Solving the Sick Building Sickness problem


So how do we solve the Sick Building Sickness (SBS) problem? The first thing to realize is that it’s not a “one-shot” deal, that is, it’s not simply a case of hiring someone to come in with a team to sweep through and rid the building of offending substances. The mould and other factors that cause the illness had built up, in most cases, over time – a lot of the buildings are older than 50 years and were not subject to stringent building code regulations.

According to Dr. Wendy-Gaye Thomas, Group Technical Manager of Technical Solutions Limited, the first step is to carry out a thorough occupational health and safety risk assessment to determine what exactly is present in a particular building that may be triggering multiple cases of respiratory and other health complaints.

In fact, Technological Solutions Limited routinely carries out occupational health and safety inspections among a number of establishments to identify existing and potential risks or hazards to workers; and assist with the implementation of corrective actions and preventive strategies to prevent future recurrence of occupational diseases and accidents.

Proper ventilation is paramount and ensuring that air condition units are well serviced and not re-circulating poor quality air is a good start. Generally, if more clean air can circulate throughout the building while simultaneously preventing growth of mould, which itself is primarily an indicator of moisture, then the likelihood of SBS is significantly lower.
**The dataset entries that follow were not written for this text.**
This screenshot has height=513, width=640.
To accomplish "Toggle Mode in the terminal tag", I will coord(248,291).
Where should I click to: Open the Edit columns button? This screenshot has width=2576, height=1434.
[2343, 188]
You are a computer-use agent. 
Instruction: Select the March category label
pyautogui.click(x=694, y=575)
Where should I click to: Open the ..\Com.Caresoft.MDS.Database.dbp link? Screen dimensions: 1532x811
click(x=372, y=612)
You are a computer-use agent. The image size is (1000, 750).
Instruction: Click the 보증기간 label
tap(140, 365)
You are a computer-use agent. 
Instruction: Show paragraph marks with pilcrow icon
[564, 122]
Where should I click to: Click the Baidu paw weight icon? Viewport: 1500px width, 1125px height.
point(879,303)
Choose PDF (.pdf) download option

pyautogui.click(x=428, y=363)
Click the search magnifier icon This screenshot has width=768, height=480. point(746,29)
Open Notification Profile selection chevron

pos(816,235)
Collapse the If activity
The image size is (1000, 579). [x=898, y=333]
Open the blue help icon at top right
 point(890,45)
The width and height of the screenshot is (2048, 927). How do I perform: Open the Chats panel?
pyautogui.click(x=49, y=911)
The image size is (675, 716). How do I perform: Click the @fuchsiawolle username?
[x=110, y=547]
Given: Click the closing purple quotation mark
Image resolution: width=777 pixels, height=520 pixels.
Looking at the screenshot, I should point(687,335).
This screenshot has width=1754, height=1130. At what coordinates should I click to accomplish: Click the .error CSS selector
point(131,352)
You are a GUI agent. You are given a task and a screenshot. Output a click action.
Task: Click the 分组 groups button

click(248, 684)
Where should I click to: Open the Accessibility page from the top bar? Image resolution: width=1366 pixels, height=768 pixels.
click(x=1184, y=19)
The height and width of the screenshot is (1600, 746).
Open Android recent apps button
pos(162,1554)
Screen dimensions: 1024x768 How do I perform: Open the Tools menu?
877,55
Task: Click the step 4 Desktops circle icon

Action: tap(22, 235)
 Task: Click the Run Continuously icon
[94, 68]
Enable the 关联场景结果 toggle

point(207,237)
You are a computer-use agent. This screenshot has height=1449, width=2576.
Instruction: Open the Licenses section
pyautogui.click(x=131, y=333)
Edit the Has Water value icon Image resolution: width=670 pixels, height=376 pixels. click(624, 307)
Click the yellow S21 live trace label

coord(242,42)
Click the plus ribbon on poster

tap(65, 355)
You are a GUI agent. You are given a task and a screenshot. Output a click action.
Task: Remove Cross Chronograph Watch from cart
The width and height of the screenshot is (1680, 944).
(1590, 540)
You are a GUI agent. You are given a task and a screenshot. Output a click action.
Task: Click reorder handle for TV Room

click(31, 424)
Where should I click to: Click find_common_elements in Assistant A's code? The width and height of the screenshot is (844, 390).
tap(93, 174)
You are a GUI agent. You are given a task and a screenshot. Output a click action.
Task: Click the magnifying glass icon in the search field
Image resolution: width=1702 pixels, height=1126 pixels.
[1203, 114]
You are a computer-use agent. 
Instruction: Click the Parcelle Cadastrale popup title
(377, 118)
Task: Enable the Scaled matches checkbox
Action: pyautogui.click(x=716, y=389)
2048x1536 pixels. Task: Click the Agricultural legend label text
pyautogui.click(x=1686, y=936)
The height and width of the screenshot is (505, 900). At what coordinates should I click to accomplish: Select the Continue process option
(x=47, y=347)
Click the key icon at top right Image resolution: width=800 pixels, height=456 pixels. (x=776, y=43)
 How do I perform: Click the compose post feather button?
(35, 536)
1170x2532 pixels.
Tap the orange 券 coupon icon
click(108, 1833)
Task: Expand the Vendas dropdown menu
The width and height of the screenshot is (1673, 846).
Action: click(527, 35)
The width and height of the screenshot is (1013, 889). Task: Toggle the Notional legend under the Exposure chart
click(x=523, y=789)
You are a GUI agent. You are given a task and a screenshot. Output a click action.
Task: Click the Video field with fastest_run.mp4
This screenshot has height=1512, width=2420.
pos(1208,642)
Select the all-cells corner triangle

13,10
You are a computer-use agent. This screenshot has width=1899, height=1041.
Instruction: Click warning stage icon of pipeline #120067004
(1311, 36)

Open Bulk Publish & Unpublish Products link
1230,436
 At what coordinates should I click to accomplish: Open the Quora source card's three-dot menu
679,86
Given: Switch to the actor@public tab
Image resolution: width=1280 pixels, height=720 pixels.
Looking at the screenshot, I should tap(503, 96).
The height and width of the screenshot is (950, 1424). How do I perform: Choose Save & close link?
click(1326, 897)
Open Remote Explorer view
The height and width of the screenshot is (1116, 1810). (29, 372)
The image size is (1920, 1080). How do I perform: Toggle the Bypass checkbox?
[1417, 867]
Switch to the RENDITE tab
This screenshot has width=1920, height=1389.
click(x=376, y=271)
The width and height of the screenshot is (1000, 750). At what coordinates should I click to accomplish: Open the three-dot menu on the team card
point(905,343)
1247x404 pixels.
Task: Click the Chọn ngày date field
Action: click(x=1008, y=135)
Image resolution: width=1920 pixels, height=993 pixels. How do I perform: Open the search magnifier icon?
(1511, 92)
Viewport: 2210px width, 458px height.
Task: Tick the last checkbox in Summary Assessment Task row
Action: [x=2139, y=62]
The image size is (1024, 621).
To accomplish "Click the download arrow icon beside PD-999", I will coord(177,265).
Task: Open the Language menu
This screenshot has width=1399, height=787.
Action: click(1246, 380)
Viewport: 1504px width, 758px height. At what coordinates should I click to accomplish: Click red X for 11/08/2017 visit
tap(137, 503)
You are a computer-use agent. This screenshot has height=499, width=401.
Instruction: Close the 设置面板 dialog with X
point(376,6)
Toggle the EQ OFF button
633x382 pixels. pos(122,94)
Dr Thomas is, however, warning against a rush to judgment in declaring a building ‘sick’.

“One person does not a sick building syndrome make. You have to have a situation where it’s enough persons in a designated area, it doesn’t have to be the entire building, that are presenting with non-specific symptoms that exacerbate when they are in that particular area and improve when they are away,” she noted.

“There are a lot of people with allergies and sinus infections and with the increase in temperature and humidity, there are likely to be more symptoms which may be misread for SBS. So we must strenuously guard against that, even as we move to safeguard health.”